Insane wordplay all throughout, plus it was the first grown man hip-hop lp I heard with songs like "Thisisme", "Nuthin To Do", and "Book Of Life." He matured in a major way from the squeaky voiced misogynistic alcoholic that made "Can I Borrow A Dollar?" I believe it had to have some kind of an influence on "Mos Def and Talib Kweli are Black Star", with Kweli admitting to Com being his favorite MC in that album's liner notes. In addition was a further continuation of the jazz rap subculture popularized by A Tribe Called Quest and Digable Planets amongst others, with No I.D. delivering stellar work behind the boards.

This was the album most fans would hold his future work up to.
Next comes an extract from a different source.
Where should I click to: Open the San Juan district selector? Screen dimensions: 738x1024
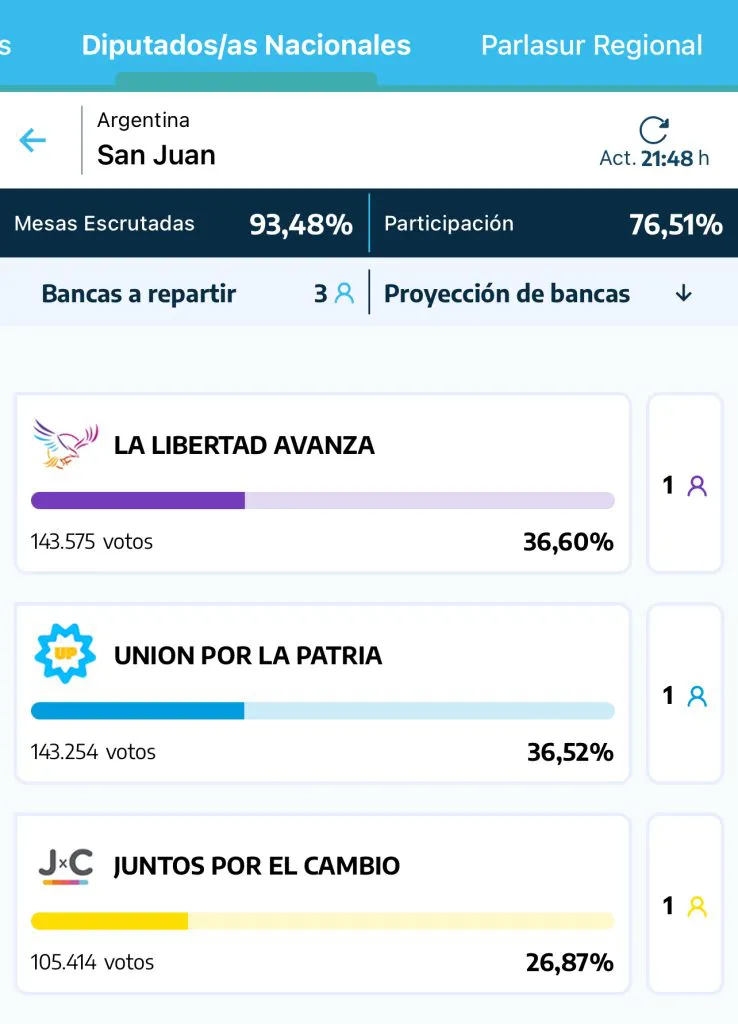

He's never released a weak lp since 94 (yes Im including "Electric Circus"), but this album was special because he started to take himself serious just entering adulthood.

Thursday, April 20, 2006


# 7 - Raekwon - Only Built 4 Cuban Linx

I remember Funkmaster Flex world premiering “Glaciers of Ice” in the spring of 1995, coming to school Monday and talking about it. The “Criminology” video was the illest thing in the world, I didn’t understand what Ghost was talking about but it sounded great. I bought the purple tape the day it came out, at (Nobody Beats) The Wiz if memory serves me right. “Knuckleheadz” made me think U-God had it.
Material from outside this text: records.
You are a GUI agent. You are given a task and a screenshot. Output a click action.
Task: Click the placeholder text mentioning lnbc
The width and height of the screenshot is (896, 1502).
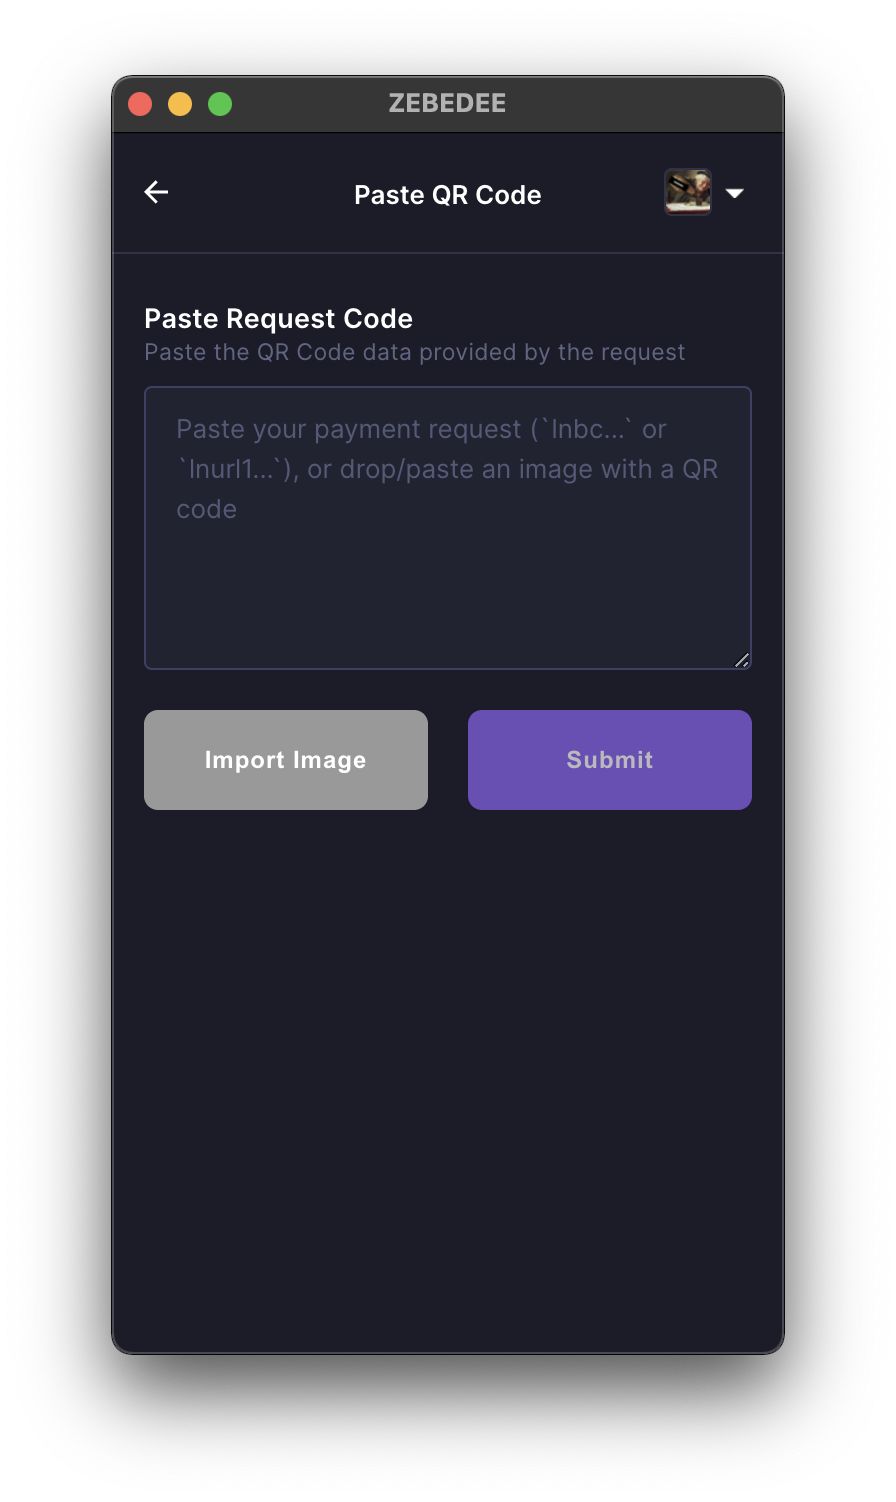click(x=421, y=430)
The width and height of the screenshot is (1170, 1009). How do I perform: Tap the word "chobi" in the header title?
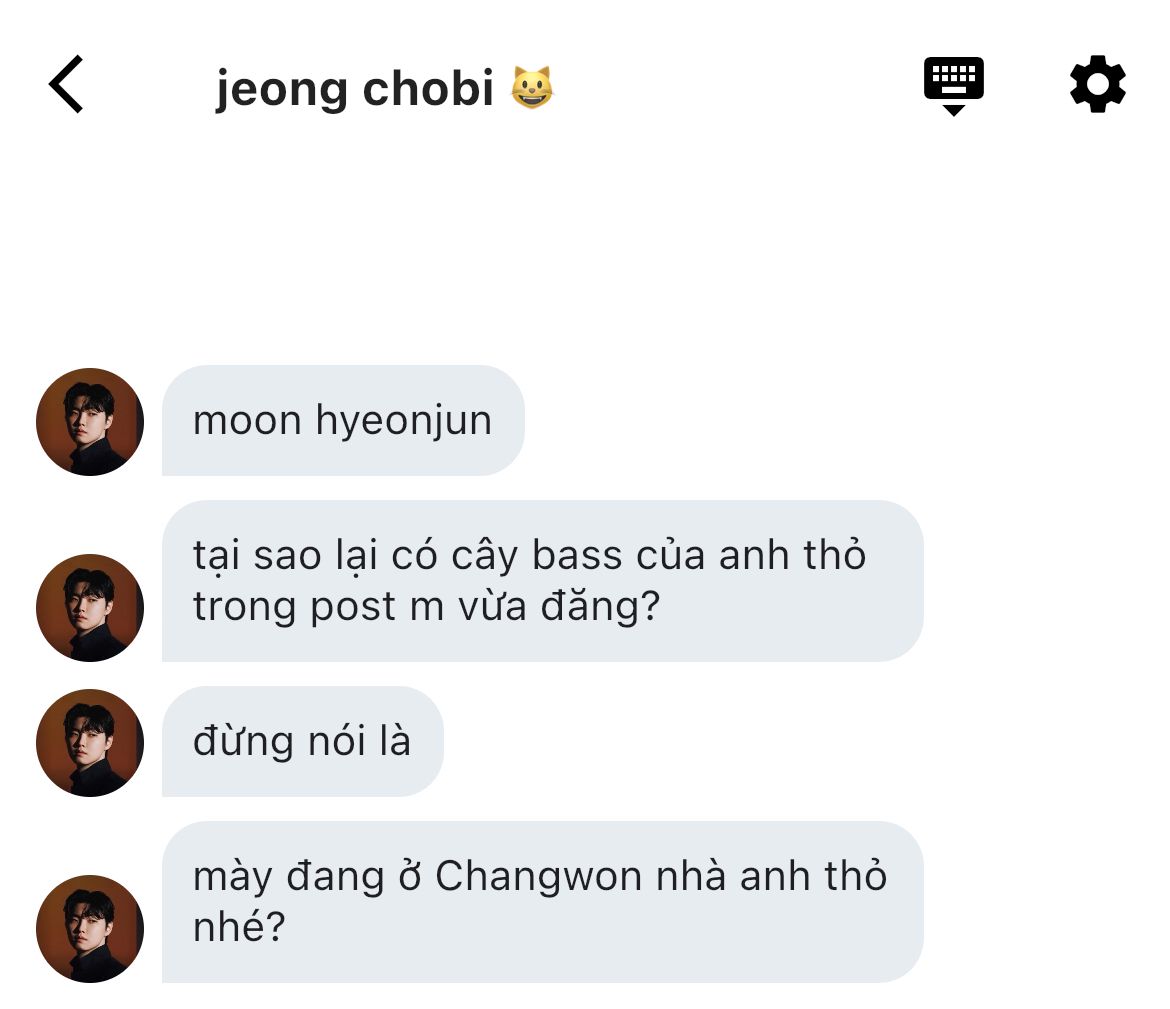428,88
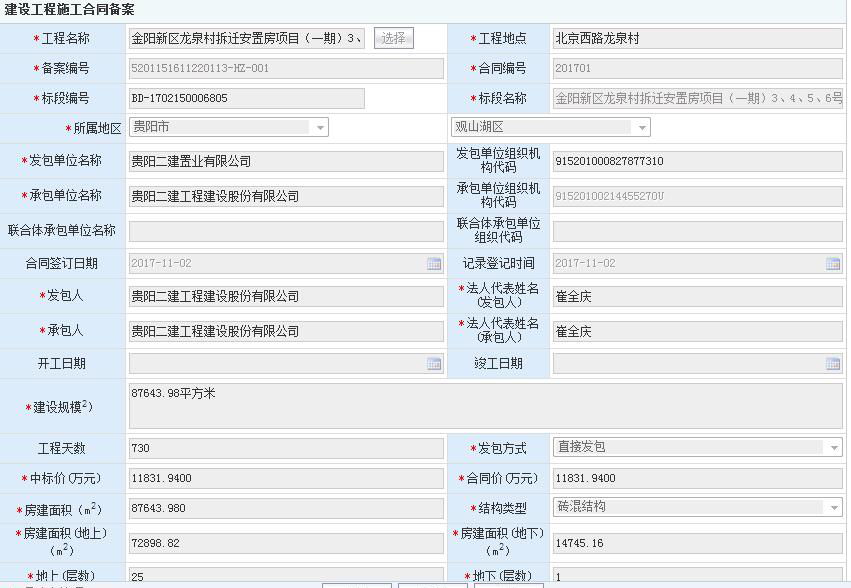Focus the 发包单位名称 input field
851x588 pixels.
pos(285,161)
Raekwon could spit nearly anything and it would sound ill. It took maybe 8 years for me to grasp “you got guns, got guns too/What up sun doo? Wanna battle for cash and see who sons who?” FOR REAL IT’S JUST SLANG RAP DEMOCRACY, HERE’S THE POLICY SLIDE OFF THE RINGS PLUS THE WALLABEES

“Rainy Dayz” has to be one of my top 10 rap songs ever

“Guillotine” and “Wu-Gambinos” are amongst the crew’s best posse cuts

Everyone swears and lives by Nas’ verse on “Verbal Intercourse”, not to take away anything from it but that song is about Ghost for me (infirmary niggas is screamin I GOT SHOOK). Really he’s the secret weapon of the album, Starks’ contribution to this masterpiece has gone greatly underappreciated over the years.

This is the album they worked all of their lives to make, let’s hope the forthcoming sequel is nearly as good as the Chef is hyping it up to be.